DATA SECTION
··········

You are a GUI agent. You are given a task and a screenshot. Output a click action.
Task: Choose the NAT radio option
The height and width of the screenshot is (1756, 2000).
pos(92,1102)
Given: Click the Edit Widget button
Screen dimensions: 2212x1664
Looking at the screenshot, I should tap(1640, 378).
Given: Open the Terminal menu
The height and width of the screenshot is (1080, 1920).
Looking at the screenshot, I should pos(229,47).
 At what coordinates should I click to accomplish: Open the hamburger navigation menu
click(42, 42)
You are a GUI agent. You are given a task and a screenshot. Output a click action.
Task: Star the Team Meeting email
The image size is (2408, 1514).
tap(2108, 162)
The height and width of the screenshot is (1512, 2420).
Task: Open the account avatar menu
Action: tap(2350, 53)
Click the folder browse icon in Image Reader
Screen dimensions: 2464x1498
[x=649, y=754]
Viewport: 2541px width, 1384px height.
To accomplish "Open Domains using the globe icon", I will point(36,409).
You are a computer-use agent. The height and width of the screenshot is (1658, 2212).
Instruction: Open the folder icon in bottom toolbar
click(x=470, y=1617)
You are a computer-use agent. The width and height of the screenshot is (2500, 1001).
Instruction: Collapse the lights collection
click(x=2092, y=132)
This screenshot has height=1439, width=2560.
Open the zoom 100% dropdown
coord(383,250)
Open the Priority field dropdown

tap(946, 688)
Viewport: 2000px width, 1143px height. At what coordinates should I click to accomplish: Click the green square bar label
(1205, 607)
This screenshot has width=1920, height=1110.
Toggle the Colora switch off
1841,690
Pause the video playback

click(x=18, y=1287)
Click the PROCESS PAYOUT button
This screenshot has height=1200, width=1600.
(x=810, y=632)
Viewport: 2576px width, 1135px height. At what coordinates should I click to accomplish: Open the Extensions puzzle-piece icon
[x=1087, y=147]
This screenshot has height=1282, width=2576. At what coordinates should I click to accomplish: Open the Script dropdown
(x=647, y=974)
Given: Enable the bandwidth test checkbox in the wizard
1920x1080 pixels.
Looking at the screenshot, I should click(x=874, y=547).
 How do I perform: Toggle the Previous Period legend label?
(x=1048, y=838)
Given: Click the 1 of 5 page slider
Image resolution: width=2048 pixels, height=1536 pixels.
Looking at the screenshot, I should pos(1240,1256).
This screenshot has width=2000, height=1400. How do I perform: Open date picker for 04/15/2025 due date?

··········

WORK ORDER
Once you reach the line that holds "Viewport: 2000px width, 1143px", print it and every line after it through the end of the records, word for word.

EXPECTED ANSWER
Viewport: 2000px width, 1143px height. At what coordinates should I click to accomplish: Click the green square bar label
(1205, 607)
This screenshot has width=1920, height=1110.
Toggle the Colora switch off
1841,690
Pause the video playback

click(x=18, y=1287)
Click the PROCESS PAYOUT button
This screenshot has height=1200, width=1600.
(x=810, y=632)
Viewport: 2576px width, 1135px height. At what coordinates should I click to accomplish: Open the Extensions puzzle-piece icon
[x=1087, y=147]
This screenshot has height=1282, width=2576. At what coordinates should I click to accomplish: Open the Script dropdown
(x=647, y=974)
Given: Enable the bandwidth test checkbox in the wizard
1920x1080 pixels.
Looking at the screenshot, I should click(x=874, y=547).
 How do I perform: Toggle the Previous Period legend label?
(x=1048, y=838)
Given: Click the 1 of 5 page slider
Image resolution: width=2048 pixels, height=1536 pixels.
Looking at the screenshot, I should pos(1240,1256).
This screenshot has width=2000, height=1400. How do I perform: Open date picker for 04/15/2025 due date?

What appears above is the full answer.